Start of INFORMATION
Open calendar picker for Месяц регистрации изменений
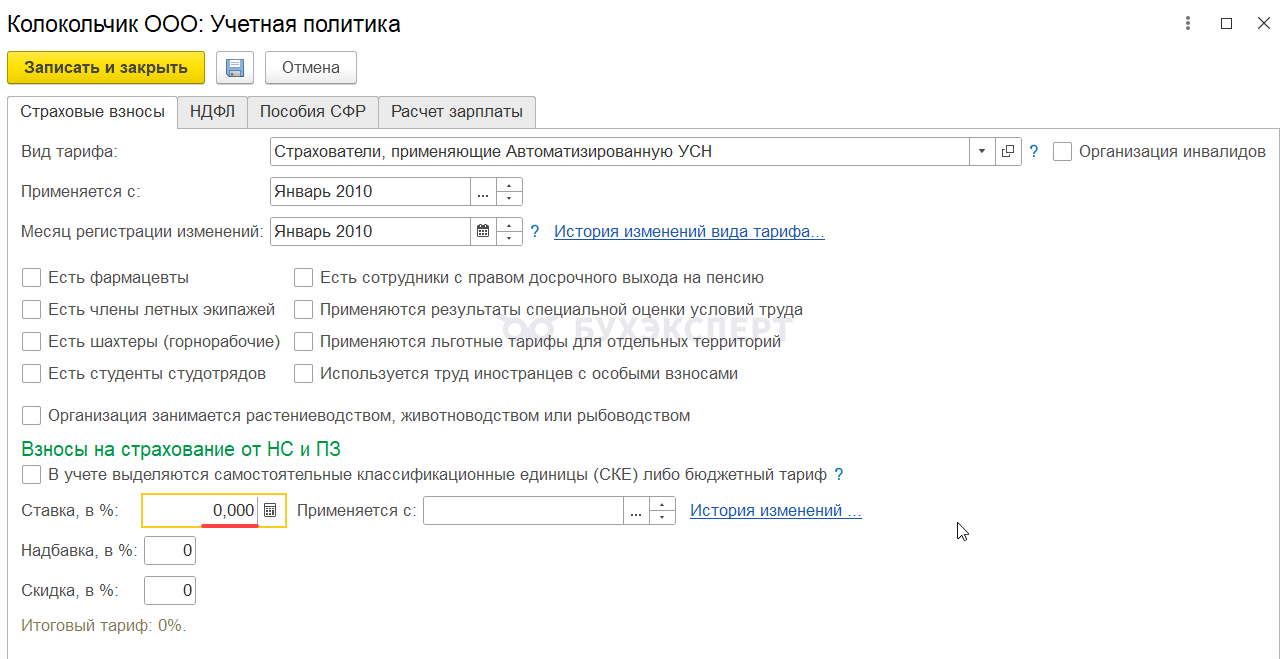 [483, 232]
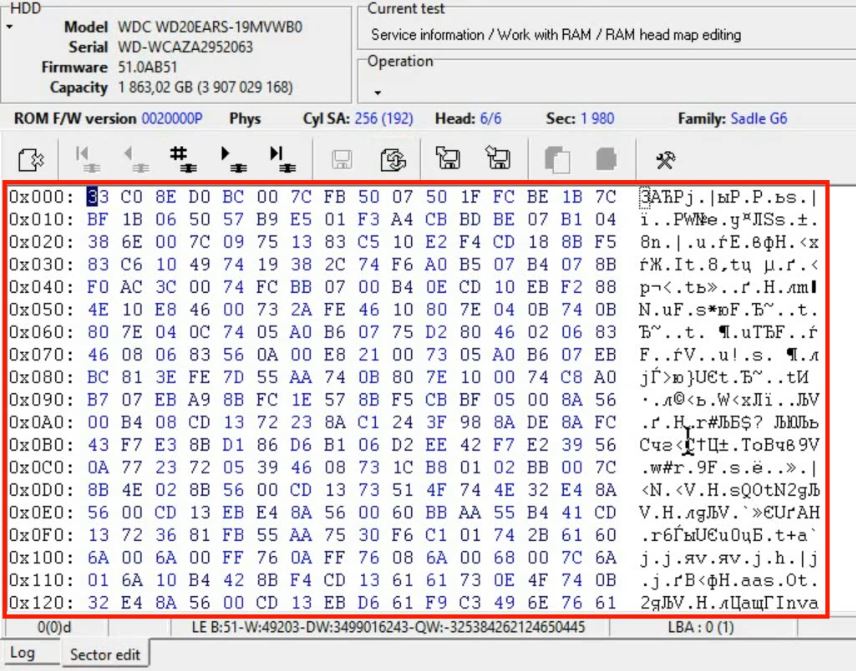Click the go-to-sector hash icon
Image resolution: width=856 pixels, height=671 pixels.
180,159
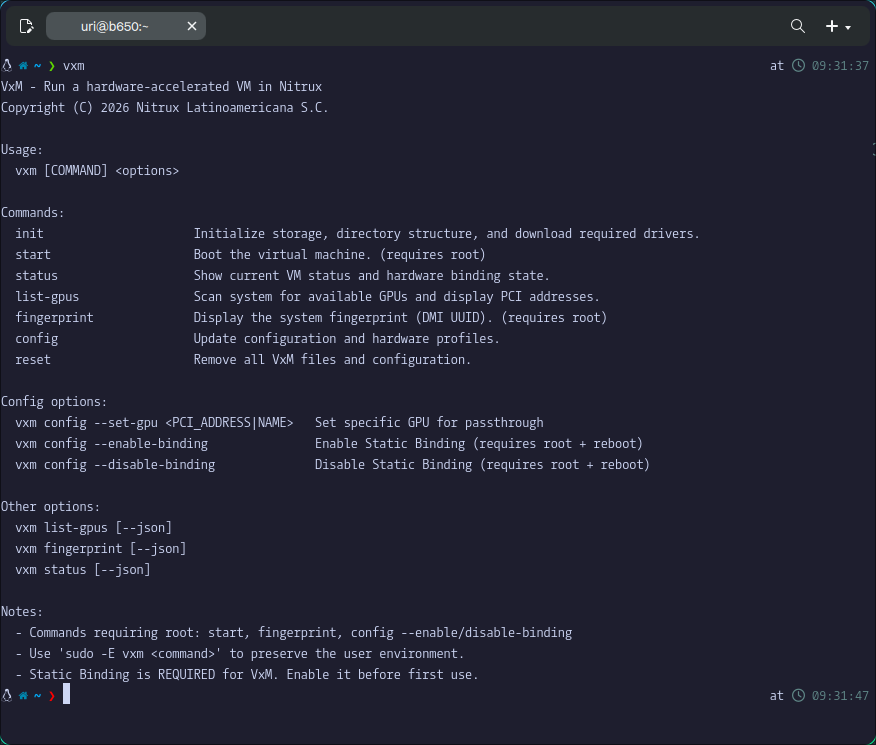Click the home icon in the top prompt
This screenshot has height=745, width=876.
23,66
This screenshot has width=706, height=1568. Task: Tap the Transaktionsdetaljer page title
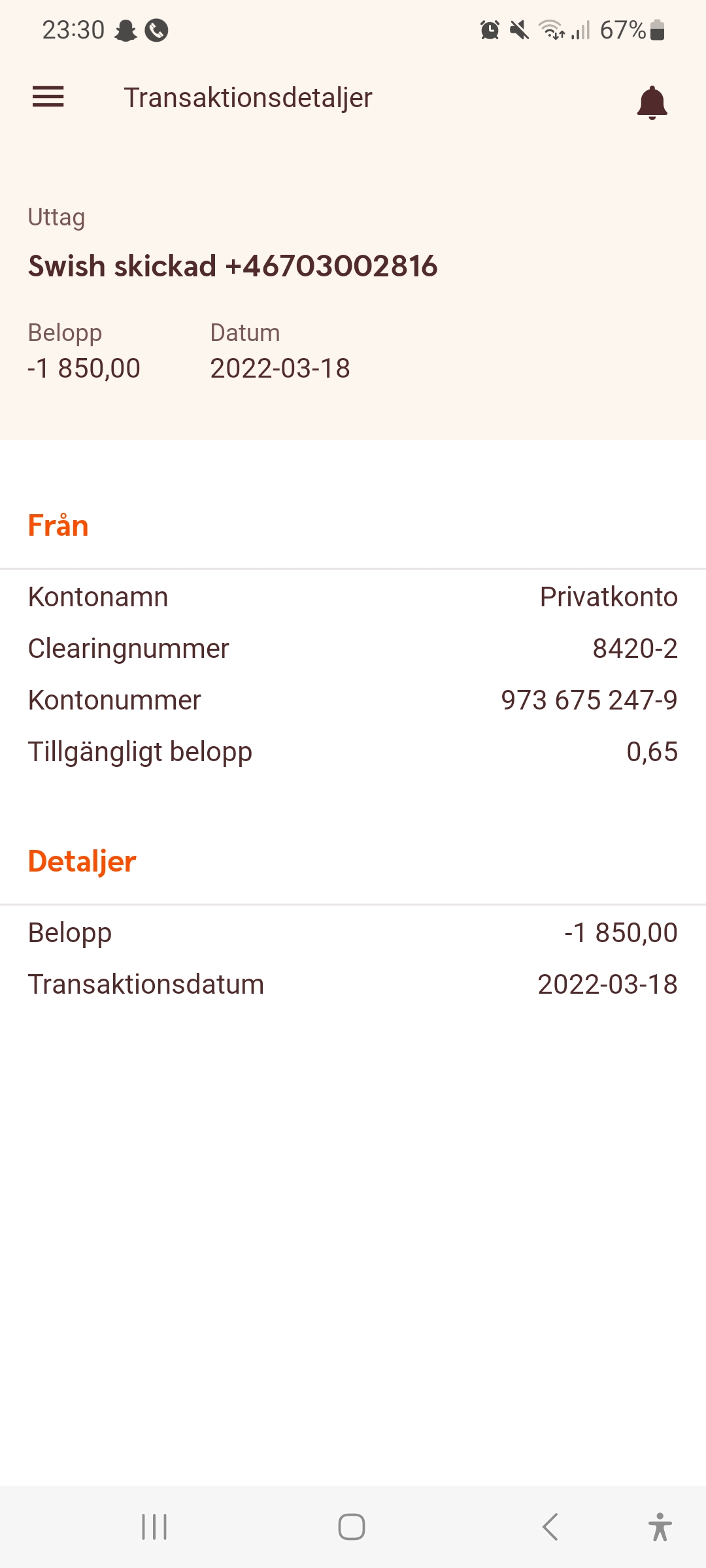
End of INFORMATION
Copy each line of the records precisely and drop any images they hold.

=== ANSWER TO THE EXERCISE ===
Open calendar picker for Месяц регистрации изменений
 [483, 232]
Click the go-to-sector hash icon
Image resolution: width=856 pixels, height=671 pixels.
180,159
Click the home icon in the top prompt
This screenshot has height=745, width=876.
23,66
This screenshot has width=706, height=1568. Task: Tap the Transaktionsdetaljer page title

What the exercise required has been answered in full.